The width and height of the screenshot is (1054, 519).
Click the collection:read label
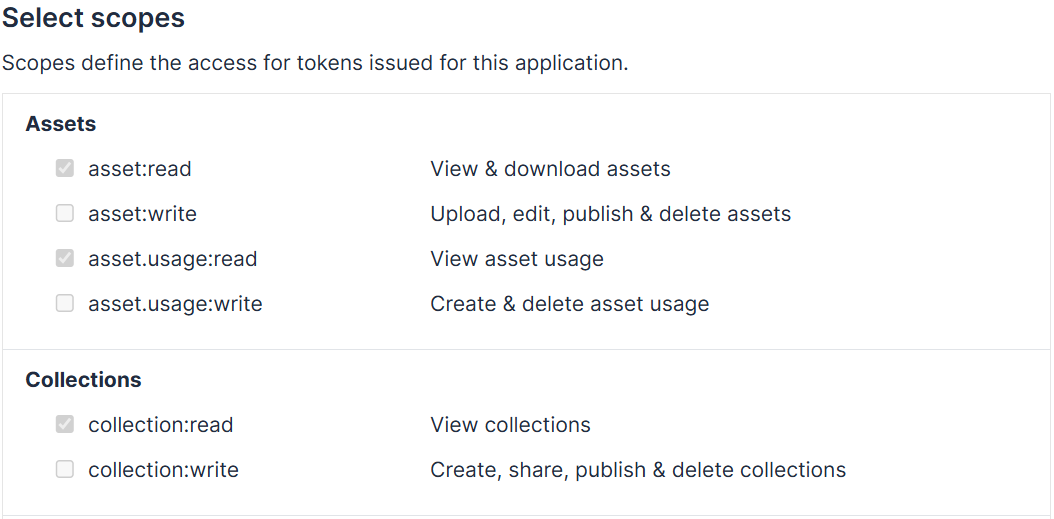pyautogui.click(x=160, y=425)
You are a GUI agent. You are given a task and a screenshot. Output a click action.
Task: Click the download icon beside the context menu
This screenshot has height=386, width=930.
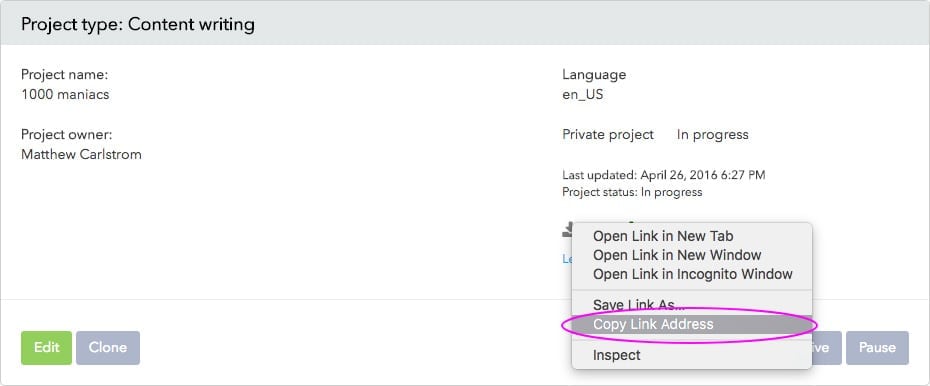point(567,229)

----

▶ **Your instructions**
An exact copy of the lines from the one with "Task: Click the" through the end of the records: produce that and nothing more, leaving out the pictures.

▶ **Task output**
Task: Click the download icon beside the context menu
This screenshot has height=386, width=930.
point(567,229)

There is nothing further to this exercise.